I had an interesting conversation after my kung fu class this morning where I found myself arguing against the anti-war position. It's not uncommon for me to swap sides in a debate out of irritation at weaknesses in someone's arguments (since, after all, knowing how to think is more important than knowing what to think). But this did underscore for me how conflicted I am about the fundamentals of the Bush invasion and occupation of Iraq. If, in spite of the terror of occupation and bombing, in spite of the American's efforts to manipulate events in Iraq to their benefit, the end product is a stable and relatively democratic regime, how will I feel about it? And I don't consider this to be a mere flight of fancy - it's a real enough possibility. Things may turn out okay. And if they do, then what? Does that mean that the ends justify the means? That it is morally acceptably, maybe even correct, to use force to depose dictatorships and replace them with democracies?

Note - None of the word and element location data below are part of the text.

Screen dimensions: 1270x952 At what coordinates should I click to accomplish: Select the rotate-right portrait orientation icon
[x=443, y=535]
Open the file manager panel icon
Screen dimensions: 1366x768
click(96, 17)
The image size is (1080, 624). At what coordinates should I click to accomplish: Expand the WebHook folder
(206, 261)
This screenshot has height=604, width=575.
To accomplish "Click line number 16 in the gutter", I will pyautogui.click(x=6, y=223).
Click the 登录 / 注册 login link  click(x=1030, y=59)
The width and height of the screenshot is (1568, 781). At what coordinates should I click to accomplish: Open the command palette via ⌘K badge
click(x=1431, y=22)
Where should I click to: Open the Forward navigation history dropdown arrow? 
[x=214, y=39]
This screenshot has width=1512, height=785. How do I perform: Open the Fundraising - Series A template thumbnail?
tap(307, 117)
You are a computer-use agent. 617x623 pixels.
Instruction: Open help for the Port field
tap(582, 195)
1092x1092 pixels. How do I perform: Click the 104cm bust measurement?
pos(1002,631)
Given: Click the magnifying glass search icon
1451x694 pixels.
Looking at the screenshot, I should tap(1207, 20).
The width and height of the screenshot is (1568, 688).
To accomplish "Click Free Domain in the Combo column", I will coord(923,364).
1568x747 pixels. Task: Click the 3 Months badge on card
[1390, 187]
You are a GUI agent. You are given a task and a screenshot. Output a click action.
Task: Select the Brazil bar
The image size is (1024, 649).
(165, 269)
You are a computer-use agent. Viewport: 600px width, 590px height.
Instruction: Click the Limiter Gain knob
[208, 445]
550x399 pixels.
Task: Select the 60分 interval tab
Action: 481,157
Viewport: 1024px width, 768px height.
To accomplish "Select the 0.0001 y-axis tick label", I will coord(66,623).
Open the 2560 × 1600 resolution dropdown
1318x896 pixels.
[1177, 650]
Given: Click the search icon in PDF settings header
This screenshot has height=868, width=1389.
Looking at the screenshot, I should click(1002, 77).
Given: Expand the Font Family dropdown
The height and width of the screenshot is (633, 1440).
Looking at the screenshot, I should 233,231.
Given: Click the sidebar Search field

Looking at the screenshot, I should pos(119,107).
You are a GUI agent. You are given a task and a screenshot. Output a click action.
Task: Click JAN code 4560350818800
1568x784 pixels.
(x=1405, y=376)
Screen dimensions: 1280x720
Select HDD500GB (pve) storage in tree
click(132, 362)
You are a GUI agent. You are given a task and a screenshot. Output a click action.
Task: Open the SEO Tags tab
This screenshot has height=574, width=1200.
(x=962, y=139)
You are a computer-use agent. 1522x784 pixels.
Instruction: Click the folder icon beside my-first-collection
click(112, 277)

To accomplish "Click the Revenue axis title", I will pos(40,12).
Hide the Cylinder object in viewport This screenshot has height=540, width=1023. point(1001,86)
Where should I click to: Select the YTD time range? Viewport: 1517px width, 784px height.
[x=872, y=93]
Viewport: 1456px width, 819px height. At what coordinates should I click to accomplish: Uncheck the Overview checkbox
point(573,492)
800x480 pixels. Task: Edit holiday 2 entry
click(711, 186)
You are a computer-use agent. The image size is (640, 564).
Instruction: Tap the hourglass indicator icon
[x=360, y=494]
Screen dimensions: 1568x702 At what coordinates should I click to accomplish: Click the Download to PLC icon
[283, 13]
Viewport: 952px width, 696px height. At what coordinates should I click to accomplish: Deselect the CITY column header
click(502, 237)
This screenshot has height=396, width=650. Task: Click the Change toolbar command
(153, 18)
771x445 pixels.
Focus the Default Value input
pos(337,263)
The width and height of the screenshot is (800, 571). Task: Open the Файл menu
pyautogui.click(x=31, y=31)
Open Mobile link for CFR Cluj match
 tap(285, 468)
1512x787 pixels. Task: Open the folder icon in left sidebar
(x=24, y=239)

The facile answer is a clear "no", which is the response I'm supposed to give as an anti-imperialist. But the waters seem a bit muddied, to me. Yes, the intent in Iraq was mistaken, and at every step the Bush administration has demonstrated that they do NOT understand what democracy means, that they will push American advantage in disgusting and underhanded ways. But I've never seen a convincing refutation of the idea that inaction is morally indefensible, that allowing dictatorships to persist is tantamount to supporting oppression. And if the effective result of George W. Bush's interventionist policy is not imperialism, but rather the replacement of the bad with the good, on what leg does the anti-war argument stand?